Data extracted from a collection:
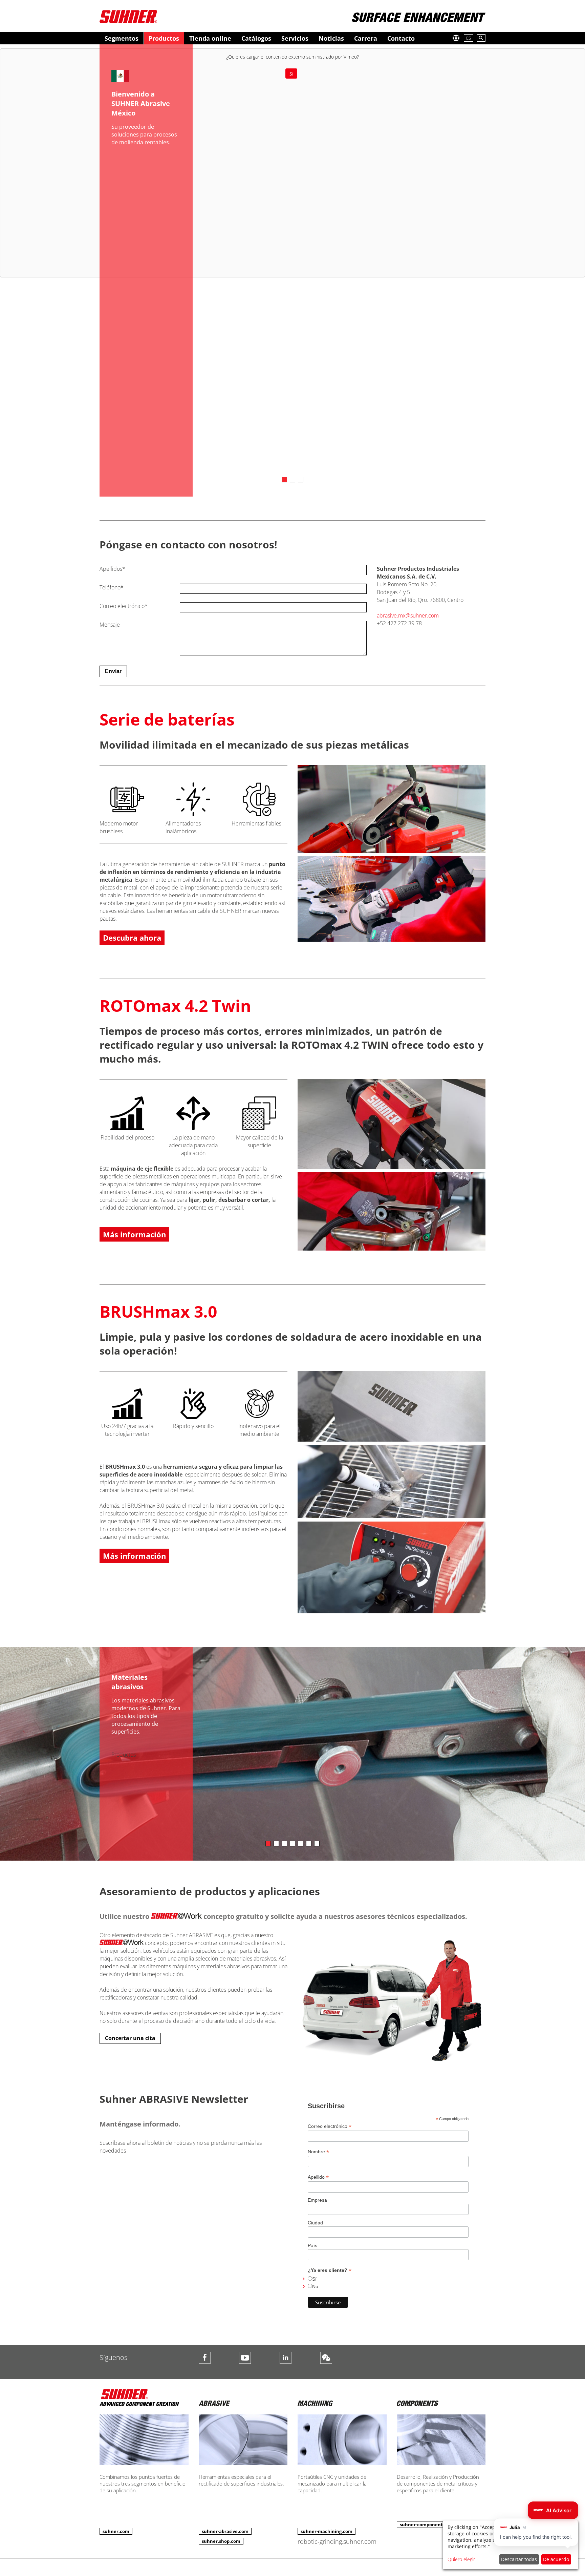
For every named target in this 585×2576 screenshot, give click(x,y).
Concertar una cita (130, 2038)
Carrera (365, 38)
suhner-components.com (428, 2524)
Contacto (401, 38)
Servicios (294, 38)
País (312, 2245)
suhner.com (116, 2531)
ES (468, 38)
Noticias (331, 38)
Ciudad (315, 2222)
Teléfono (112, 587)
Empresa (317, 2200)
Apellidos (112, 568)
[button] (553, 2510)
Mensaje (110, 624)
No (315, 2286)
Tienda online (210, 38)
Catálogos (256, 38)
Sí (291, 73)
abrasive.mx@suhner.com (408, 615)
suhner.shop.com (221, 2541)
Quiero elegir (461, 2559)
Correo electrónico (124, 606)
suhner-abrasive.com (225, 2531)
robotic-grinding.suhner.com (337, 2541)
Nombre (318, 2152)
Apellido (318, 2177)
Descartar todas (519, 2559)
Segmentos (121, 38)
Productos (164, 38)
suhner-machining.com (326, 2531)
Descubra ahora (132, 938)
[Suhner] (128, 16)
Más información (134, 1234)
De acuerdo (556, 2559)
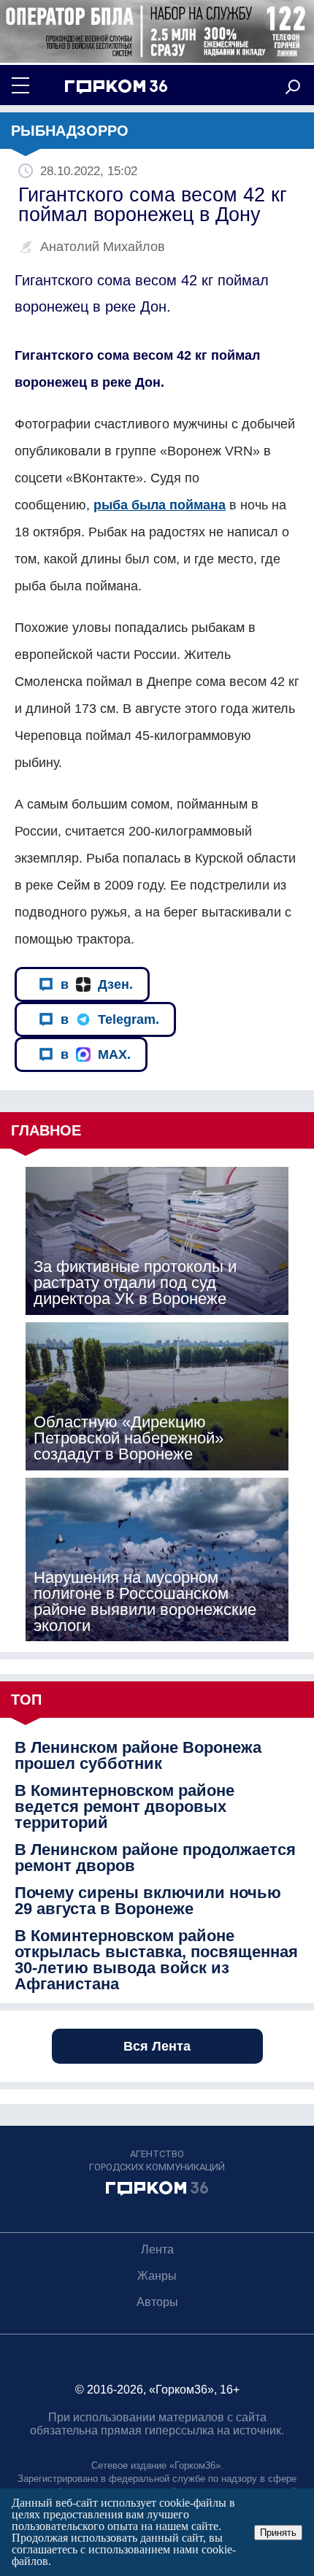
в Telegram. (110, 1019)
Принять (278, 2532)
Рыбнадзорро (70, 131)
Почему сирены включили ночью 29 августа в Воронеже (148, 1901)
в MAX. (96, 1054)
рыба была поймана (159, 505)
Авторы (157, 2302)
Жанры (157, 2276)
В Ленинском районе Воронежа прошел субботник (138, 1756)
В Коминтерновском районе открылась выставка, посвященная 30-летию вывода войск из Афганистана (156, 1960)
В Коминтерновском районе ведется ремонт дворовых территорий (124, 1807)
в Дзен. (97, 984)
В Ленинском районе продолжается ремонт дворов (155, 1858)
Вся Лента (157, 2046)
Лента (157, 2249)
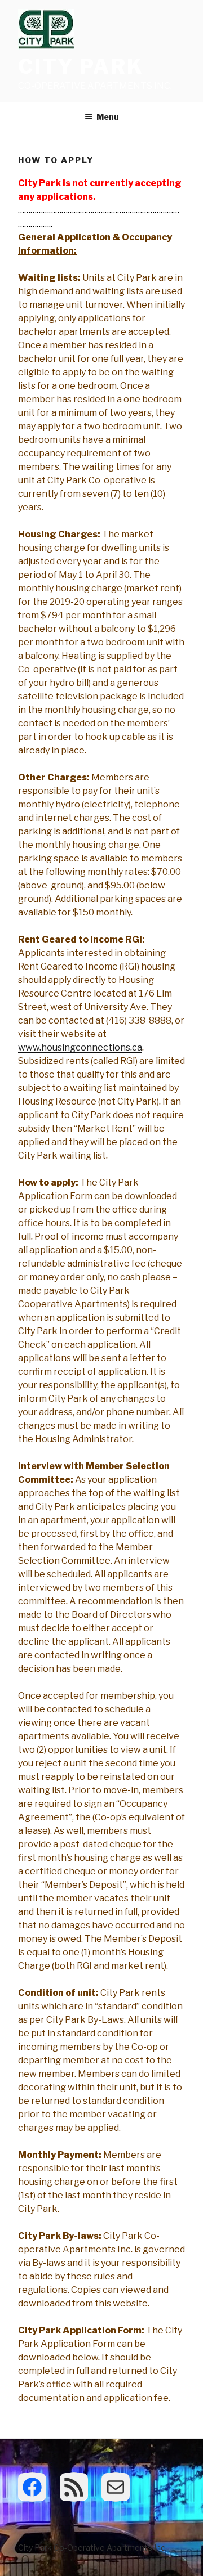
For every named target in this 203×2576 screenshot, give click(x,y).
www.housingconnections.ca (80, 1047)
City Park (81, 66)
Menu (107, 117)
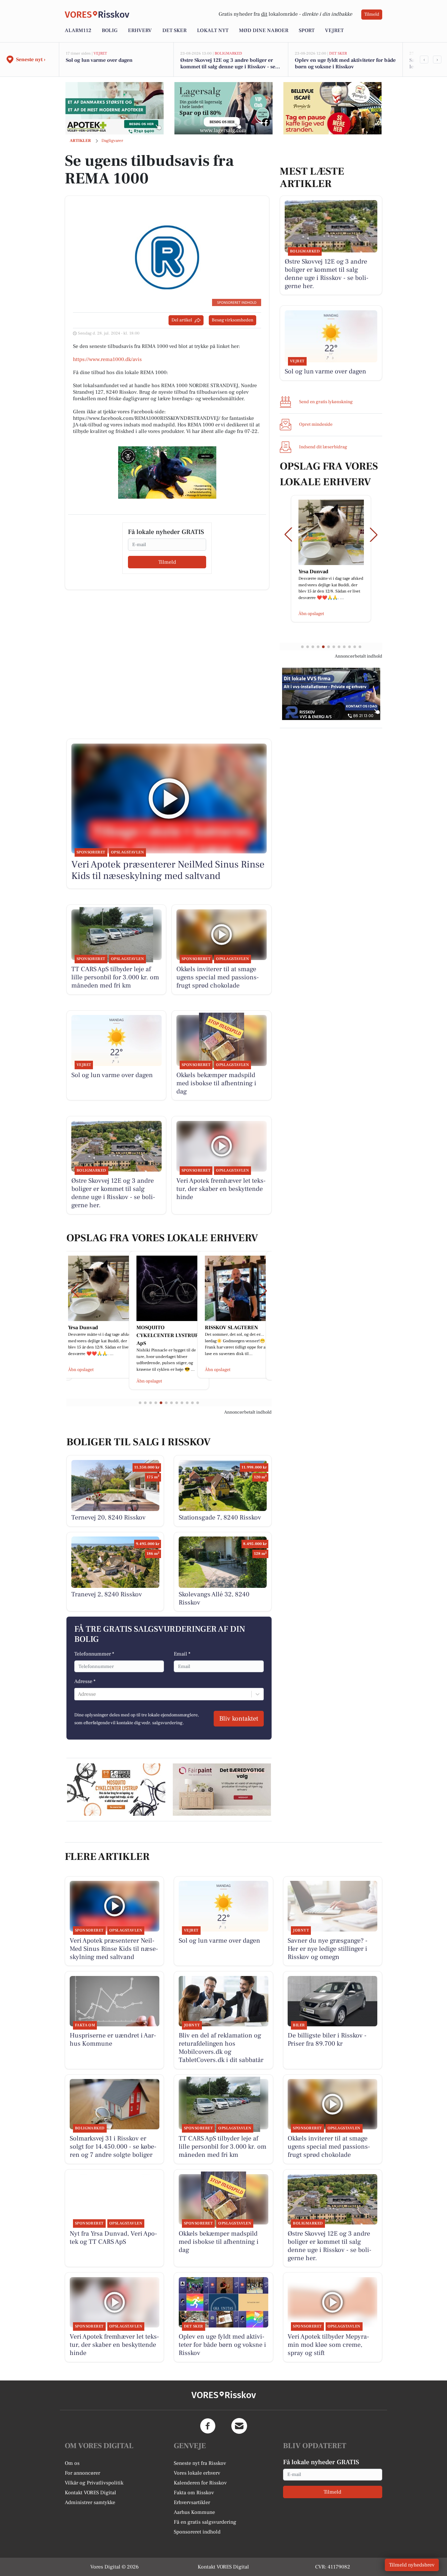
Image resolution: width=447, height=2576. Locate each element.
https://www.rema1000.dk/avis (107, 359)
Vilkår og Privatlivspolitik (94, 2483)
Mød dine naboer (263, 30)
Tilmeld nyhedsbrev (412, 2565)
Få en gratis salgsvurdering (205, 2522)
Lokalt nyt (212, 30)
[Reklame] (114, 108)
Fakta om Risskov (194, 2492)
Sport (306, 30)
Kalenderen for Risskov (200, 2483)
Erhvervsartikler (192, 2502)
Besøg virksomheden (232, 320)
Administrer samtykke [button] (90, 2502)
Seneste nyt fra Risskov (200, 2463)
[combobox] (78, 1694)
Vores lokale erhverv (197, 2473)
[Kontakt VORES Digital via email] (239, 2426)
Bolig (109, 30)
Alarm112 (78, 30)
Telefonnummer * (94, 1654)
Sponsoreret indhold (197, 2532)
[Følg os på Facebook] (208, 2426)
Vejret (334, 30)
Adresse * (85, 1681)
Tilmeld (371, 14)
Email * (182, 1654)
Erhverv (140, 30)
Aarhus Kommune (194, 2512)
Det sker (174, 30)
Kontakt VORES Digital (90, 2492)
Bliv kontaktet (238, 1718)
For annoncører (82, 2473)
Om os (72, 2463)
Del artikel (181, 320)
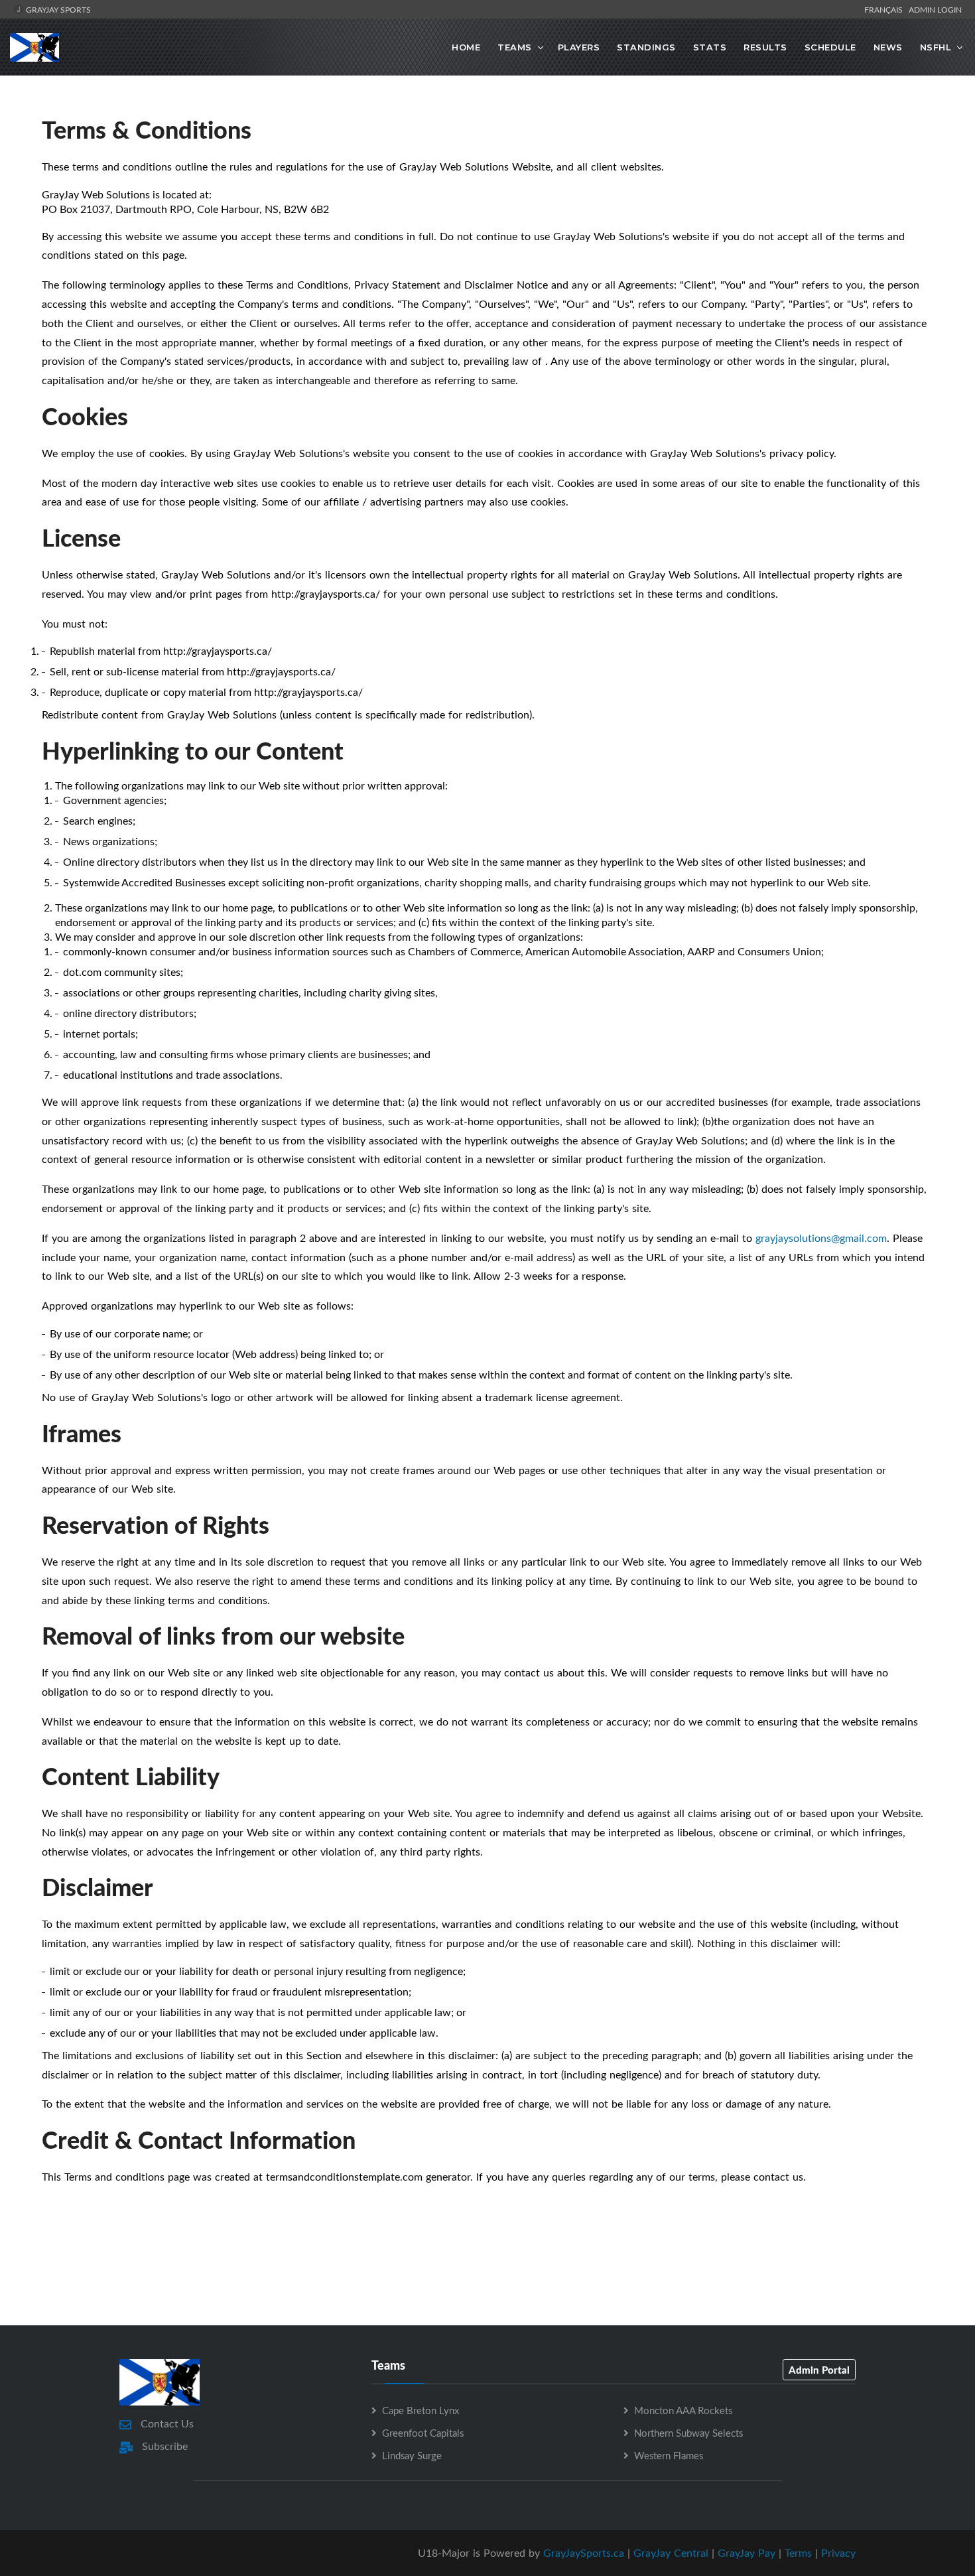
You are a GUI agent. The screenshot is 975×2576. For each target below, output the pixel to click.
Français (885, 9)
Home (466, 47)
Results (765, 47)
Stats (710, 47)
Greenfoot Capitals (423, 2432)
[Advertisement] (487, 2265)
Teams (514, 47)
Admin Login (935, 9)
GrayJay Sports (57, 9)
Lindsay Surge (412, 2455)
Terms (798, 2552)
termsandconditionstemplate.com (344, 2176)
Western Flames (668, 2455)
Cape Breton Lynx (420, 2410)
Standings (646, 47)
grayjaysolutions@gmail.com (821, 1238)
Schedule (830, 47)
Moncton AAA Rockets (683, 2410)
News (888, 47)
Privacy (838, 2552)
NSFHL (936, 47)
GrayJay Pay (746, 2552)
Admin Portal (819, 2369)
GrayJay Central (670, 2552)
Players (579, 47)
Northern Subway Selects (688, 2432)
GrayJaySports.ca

§ The problem
Without copying any picture, write out the entries exactly.

§ Your response
For every named target in this 585×2576 screenshot, give click(x,y).
Concertar una cita (130, 2038)
Carrera (365, 38)
suhner-components.com (428, 2524)
Contacto (401, 38)
Servicios (294, 38)
País (312, 2245)
suhner.com (116, 2531)
ES (468, 38)
Noticias (331, 38)
Ciudad (315, 2222)
Teléfono (112, 587)
Empresa (317, 2200)
Apellidos (112, 568)
[button] (553, 2510)
Mensaje (110, 624)
No (315, 2286)
Tienda online (210, 38)
Catálogos (256, 38)
Sí (291, 73)
abrasive.mx@suhner.com (408, 615)
suhner.shop.com (221, 2541)
Quiero elegir (461, 2559)
Correo electrónico (124, 606)
suhner-abrasive.com (225, 2531)
robotic-grinding.suhner.com (337, 2541)
Nombre (318, 2152)
Apellido (318, 2177)
Descartar todas (519, 2559)
Segmentos (121, 38)
Productos (164, 38)
suhner-machining.com (326, 2531)
Descubra ahora (132, 938)
[Suhner] (128, 16)
Más información (134, 1234)
De acuerdo (556, 2559)
в Telegram. (110, 1019)
Принять (278, 2532)
Рыбнадзорро (70, 131)
Почему сирены включили ночью 29 августа в Воронеже (148, 1901)
в MAX. (96, 1054)
рыба была поймана (159, 505)
Авторы (157, 2302)
Жанры (157, 2276)
В Ленинском районе Воронежа прошел субботник (138, 1756)
В Коминтерновском районе открылась выставка, посвященная 30-летию вывода войск из Афганистана (156, 1960)
В Коминтерновском районе ведется ремонт дворовых территорий (124, 1807)
в Дзен. (97, 984)
В Ленинском районе продолжается ремонт дворов (155, 1858)
Вся Лента (157, 2046)
Лента (157, 2249)
For every named target in this 203×2576 screenshot, give click(x,y).
www.housingconnections.ca (80, 1047)
City Park (81, 66)
Menu (107, 117)
Image resolution: width=447, height=2576. Locate each element.
https://www.rema1000.dk/avis (107, 359)
Vilkår og Privatlivspolitik (94, 2483)
Mød dine naboer (263, 30)
Tilmeld nyhedsbrev (412, 2565)
Få en gratis salgsvurdering (205, 2522)
Lokalt nyt (212, 30)
[Reklame] (114, 108)
Fakta om Risskov (194, 2492)
Sport (306, 30)
Kalenderen for Risskov (200, 2483)
Erhvervsartikler (192, 2502)
Besøg virksomheden (232, 320)
Administrer samtykke [button] (90, 2502)
Seneste nyt fra Risskov (200, 2463)
[combobox] (78, 1694)
Vores lokale erhverv (197, 2473)
[Kontakt VORES Digital via email] (239, 2426)
Bolig (109, 30)
Alarm112 (78, 30)
Telefonnummer * (94, 1654)
Sponsoreret indhold (197, 2532)
[Følg os på Facebook] (208, 2426)
Vejret (334, 30)
Adresse * (85, 1681)
Tilmeld (371, 14)
Email * (182, 1654)
Erhverv (140, 30)
Aarhus Kommune (194, 2512)
Det sker (174, 30)
Kontakt VORES Digital (90, 2492)
Bliv kontaktet (238, 1718)
For annoncører (82, 2473)
Om os (72, 2463)
Del artikel (181, 320)
You are a GUI agent. The screenshot is 975×2576. For each target below, output the pixel to click.
Français (885, 9)
Home (466, 47)
Results (765, 47)
Stats (710, 47)
Greenfoot Capitals (423, 2432)
[Advertisement] (487, 2265)
Teams (514, 47)
Admin Login (935, 9)
GrayJay Sports (57, 9)
Lindsay Surge (412, 2455)
Terms (798, 2552)
termsandconditionstemplate.com (344, 2176)
Western Flames (668, 2455)
Cape Breton Lynx (420, 2410)
Standings (646, 47)
grayjaysolutions@gmail.com (821, 1238)
Schedule (830, 47)
Moncton AAA Rockets (683, 2410)
News (888, 47)
Privacy (838, 2552)
NSFHL (936, 47)
GrayJay Pay (746, 2552)
Admin Portal (819, 2369)
GrayJay Central (670, 2552)
Players (579, 47)
Northern Subway Selects (688, 2432)
GrayJaySports.ca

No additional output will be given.